## Task statement
Copy out, word for word, the lines of the items from the line containing "Go to the Previous evaluation" through the line containing "pyautogui.click(x=993, y=645)", including both of those lines.

-- begin Extracted entries --

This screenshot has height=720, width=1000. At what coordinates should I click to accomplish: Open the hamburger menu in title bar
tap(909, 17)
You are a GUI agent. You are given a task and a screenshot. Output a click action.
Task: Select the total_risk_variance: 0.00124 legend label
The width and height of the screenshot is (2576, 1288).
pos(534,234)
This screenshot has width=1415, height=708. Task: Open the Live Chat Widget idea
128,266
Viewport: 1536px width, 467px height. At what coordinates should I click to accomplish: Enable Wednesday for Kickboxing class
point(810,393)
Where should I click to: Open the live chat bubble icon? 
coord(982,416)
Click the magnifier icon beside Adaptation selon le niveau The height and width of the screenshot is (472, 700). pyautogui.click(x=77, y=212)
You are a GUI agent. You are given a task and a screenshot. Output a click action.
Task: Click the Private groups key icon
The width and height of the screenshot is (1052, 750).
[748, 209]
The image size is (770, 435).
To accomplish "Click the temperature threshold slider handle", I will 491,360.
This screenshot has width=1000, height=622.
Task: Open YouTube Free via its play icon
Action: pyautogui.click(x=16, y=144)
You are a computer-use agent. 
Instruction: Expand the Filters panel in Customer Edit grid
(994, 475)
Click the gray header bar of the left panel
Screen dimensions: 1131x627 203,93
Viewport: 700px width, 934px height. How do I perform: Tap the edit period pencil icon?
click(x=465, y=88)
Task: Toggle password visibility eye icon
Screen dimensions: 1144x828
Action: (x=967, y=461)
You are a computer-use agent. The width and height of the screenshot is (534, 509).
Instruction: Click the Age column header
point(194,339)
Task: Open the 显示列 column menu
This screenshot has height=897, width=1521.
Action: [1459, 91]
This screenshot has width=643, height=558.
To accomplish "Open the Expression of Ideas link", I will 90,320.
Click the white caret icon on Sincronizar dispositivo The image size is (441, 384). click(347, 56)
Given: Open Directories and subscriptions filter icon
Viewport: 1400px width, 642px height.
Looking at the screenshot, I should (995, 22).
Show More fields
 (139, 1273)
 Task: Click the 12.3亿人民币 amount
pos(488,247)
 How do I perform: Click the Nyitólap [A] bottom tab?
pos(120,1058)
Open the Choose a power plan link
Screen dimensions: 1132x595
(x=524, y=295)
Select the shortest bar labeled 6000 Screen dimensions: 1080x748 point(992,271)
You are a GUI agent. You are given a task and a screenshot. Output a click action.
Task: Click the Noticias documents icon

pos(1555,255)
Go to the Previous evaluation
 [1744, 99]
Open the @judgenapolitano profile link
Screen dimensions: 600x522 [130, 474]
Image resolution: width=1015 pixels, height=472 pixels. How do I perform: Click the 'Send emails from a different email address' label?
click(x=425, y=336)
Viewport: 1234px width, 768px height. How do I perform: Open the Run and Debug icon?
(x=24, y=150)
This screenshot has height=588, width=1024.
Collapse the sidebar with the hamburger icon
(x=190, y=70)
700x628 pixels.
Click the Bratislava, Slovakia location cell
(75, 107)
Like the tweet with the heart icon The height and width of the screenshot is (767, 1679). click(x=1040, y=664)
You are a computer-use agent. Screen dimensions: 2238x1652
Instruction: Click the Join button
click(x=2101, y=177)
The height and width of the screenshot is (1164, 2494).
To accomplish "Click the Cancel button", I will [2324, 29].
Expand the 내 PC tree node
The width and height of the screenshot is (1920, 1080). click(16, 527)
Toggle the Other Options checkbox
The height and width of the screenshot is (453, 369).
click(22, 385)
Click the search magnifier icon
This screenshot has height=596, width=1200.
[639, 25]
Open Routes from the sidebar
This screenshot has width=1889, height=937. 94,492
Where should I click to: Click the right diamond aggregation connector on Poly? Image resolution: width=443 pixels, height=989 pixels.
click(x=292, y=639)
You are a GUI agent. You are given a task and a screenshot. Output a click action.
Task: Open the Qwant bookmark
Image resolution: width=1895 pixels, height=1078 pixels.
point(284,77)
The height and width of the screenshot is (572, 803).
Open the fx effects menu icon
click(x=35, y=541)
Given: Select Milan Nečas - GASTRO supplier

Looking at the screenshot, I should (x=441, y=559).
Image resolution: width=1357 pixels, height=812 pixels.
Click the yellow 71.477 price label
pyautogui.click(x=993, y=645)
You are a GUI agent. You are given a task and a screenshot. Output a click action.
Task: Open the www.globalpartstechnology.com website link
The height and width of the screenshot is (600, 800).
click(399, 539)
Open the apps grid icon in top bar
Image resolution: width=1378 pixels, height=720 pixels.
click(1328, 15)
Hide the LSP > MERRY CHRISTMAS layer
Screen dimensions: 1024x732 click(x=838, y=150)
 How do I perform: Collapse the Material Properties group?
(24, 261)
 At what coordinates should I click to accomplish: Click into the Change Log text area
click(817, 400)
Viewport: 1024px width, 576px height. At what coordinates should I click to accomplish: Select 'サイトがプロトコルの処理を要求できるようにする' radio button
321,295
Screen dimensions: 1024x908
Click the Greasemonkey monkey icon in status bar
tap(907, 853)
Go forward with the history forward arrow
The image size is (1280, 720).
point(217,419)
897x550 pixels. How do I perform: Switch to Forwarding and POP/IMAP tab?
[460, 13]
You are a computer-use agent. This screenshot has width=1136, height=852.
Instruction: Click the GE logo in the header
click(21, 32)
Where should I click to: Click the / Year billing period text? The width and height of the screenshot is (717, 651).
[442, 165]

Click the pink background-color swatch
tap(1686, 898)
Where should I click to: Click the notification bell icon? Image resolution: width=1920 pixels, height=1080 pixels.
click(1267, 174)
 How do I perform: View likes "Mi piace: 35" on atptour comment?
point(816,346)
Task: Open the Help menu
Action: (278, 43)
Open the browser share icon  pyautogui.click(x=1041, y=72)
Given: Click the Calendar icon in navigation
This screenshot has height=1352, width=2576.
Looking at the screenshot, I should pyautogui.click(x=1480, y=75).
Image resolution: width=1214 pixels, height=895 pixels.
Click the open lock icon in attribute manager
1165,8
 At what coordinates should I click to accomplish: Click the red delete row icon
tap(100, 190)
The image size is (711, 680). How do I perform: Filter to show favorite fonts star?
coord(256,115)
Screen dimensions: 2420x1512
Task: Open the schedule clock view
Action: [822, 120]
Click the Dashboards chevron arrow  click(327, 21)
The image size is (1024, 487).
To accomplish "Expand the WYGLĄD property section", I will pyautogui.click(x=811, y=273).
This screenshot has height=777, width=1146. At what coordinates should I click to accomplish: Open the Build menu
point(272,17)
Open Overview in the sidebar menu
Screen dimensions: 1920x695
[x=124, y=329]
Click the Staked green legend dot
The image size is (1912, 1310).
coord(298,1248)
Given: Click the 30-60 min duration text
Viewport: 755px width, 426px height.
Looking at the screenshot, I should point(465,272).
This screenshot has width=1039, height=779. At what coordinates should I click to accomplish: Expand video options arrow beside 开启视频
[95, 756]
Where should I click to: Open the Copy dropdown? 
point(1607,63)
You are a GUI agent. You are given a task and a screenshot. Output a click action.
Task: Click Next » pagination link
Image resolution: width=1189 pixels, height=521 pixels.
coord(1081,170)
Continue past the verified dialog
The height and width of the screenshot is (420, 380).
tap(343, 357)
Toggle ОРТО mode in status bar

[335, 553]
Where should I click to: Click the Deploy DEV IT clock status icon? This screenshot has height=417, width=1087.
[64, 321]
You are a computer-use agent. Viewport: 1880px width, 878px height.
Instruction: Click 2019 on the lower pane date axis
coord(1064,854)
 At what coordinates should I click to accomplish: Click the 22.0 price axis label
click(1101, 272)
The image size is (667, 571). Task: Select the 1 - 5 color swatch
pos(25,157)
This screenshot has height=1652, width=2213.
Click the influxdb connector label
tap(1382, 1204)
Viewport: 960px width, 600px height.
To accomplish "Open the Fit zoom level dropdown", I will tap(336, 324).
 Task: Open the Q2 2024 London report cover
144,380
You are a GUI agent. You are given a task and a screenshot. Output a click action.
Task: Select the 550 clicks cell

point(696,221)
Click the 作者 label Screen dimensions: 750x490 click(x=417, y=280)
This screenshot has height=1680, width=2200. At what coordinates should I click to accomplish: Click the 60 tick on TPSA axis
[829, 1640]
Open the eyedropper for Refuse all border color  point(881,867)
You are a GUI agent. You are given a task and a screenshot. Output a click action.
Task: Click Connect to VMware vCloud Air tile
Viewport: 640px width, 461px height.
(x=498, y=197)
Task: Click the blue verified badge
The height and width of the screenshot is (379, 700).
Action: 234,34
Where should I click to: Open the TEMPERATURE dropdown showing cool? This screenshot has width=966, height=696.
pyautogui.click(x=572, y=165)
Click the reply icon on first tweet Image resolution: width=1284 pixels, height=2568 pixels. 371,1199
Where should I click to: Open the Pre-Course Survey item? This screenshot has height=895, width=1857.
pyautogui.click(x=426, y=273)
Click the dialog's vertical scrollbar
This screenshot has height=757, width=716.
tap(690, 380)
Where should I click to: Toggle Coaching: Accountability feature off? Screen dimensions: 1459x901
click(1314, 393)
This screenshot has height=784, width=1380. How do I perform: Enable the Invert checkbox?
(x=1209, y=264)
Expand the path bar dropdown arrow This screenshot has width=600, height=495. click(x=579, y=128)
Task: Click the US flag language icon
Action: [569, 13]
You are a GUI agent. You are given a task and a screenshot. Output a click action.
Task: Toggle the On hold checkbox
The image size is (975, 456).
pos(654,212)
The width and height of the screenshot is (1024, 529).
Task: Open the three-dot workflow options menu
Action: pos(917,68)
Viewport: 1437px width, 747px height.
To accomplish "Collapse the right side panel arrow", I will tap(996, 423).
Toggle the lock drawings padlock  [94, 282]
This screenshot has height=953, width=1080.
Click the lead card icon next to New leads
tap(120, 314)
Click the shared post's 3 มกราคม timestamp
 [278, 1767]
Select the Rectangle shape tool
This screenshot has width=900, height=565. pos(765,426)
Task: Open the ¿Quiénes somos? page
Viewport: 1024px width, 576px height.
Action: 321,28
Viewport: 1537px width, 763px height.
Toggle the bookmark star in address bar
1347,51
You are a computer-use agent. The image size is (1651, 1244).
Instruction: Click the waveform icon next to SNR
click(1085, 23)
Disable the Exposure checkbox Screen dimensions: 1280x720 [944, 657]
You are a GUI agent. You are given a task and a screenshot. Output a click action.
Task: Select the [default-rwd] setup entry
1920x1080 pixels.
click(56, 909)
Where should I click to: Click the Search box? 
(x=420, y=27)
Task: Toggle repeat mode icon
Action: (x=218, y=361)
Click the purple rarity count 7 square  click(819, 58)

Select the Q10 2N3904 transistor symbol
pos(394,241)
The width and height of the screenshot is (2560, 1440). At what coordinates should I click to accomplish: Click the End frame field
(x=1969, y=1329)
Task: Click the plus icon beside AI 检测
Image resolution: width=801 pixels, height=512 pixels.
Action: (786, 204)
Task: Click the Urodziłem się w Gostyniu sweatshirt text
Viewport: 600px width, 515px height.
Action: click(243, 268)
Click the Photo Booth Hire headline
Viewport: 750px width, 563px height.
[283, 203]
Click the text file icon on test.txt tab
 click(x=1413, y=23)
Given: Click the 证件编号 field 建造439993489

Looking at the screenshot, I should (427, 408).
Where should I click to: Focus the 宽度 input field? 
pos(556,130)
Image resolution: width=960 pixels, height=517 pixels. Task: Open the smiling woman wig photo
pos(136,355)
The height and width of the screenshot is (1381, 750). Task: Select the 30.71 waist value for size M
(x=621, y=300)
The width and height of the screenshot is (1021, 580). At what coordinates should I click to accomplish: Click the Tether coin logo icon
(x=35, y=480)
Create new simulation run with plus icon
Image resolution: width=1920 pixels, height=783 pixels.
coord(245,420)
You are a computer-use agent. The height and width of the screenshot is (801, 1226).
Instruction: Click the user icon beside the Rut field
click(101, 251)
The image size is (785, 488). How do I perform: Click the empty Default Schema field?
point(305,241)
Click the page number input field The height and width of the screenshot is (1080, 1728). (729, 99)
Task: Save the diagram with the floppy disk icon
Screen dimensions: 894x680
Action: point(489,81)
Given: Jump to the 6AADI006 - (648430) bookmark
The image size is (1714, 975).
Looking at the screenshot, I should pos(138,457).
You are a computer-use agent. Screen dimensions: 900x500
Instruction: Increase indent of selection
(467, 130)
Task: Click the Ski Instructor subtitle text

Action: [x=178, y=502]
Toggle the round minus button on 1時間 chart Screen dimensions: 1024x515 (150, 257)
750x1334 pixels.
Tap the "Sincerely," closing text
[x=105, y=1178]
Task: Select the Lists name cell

-- end Extracted entries --

## Written response
Go to the Previous evaluation
 [1744, 99]
Open the @judgenapolitano profile link
Screen dimensions: 600x522 [130, 474]
Image resolution: width=1015 pixels, height=472 pixels. How do I perform: Click the 'Send emails from a different email address' label?
click(x=425, y=336)
Viewport: 1234px width, 768px height. How do I perform: Open the Run and Debug icon?
(x=24, y=150)
This screenshot has height=588, width=1024.
Collapse the sidebar with the hamburger icon
(x=190, y=70)
700x628 pixels.
Click the Bratislava, Slovakia location cell
(75, 107)
Like the tweet with the heart icon The height and width of the screenshot is (767, 1679). click(x=1040, y=664)
You are a computer-use agent. Screen dimensions: 2238x1652
Instruction: Click the Join button
click(x=2101, y=177)
The height and width of the screenshot is (1164, 2494).
To accomplish "Click the Cancel button", I will [2324, 29].
Expand the 내 PC tree node
The width and height of the screenshot is (1920, 1080). click(16, 527)
Toggle the Other Options checkbox
The height and width of the screenshot is (453, 369).
click(22, 385)
Click the search magnifier icon
This screenshot has height=596, width=1200.
[639, 25]
Open Routes from the sidebar
This screenshot has width=1889, height=937. 94,492
Where should I click to: Click the right diamond aggregation connector on Poly? Image resolution: width=443 pixels, height=989 pixels.
click(x=292, y=639)
You are a GUI agent. You are given a task and a screenshot. Output a click action.
Task: Open the Qwant bookmark
Image resolution: width=1895 pixels, height=1078 pixels.
point(284,77)
The height and width of the screenshot is (572, 803).
Open the fx effects menu icon
click(x=35, y=541)
Given: Select Milan Nečas - GASTRO supplier

Looking at the screenshot, I should (x=441, y=559).
Image resolution: width=1357 pixels, height=812 pixels.
Click the yellow 71.477 price label
pyautogui.click(x=993, y=645)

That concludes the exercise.